• Document segment:
[Start of Attachment]
Taking the Plunge: The Study Abroad Adventure

An interview with Nikolay Goronav by Karen Keen

Nikolay sat in my office smiling with jacket and stocking cap on. “It’s so cold here! In Australia I was running around in shorts!” His manner was relaxed and cheerful in contrast to the last time he sat in my office several months earlier. In April of 2004, Nikolay came to me with questions regarding study abroad. He was interested in a marine studies program at the University of Queensland, but feared how his psychological disability might impact his experience. What could he expect living in a different country? How would he get a three month supply of medication? Were there restrictions on what type of prescriptions he could take into Australia? What if his symptoms flared up and he needed help?

These were some of the many concerns Nikolay shared as he progressed through the Education Abroad Programs (EAP) application process. His questions were not unusual. Many students with disabilities have voiced similar concerns to staff at the Disability Resource Center (DRC). In fact, I have been asked if it’s even possible for someone with a disability to study abroad. And, the answer is a resounding “Yes!” Students with disabilities can and do participate in study abroad programs, and the DRC and EAP offices both strongly encourage students to explore their options.

As soon as Nikolay expressed his desire to study abroad and inquired how to make it happen, the ball started rolling and we began the pre-planning process to make sure his concerns were resolved before departure. I worked with the EAP office and the University of Queensland to address medication issues, access to psychological services, housing accommodation needs and recommendations for test accommodations. I also provided a verification letter to EAP and the University of Queensland, as well as to Nikolay to take with him. I assured him I would be available via e-mail while he was abroad should any urgent problems or questions arise.
[End of Attachment]
• Given records:
[Start of Attachment]
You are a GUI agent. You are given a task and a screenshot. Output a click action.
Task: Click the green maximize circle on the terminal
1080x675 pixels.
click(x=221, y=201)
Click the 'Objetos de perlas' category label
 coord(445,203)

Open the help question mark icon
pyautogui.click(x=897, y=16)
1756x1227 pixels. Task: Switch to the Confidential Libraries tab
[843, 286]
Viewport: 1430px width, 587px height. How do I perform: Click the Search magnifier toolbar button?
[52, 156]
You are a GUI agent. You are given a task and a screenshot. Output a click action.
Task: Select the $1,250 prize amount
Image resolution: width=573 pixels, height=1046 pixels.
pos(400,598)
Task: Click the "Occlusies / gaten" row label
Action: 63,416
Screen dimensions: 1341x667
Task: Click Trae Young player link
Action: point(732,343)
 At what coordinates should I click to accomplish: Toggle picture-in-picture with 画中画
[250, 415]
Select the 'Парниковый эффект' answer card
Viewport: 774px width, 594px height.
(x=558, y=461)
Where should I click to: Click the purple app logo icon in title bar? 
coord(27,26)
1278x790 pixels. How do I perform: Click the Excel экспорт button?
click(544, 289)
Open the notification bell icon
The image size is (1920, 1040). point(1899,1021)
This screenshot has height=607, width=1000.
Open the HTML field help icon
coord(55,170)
[End of Attachment]
• Assignment:
From the study abroad interview, list each issue the author worked with the EAP office and the University of Queensland to address.

• Your response:
- Medication issues
- Access to psychological services
- Housing accommodation needs
- Recommendations for test accommodations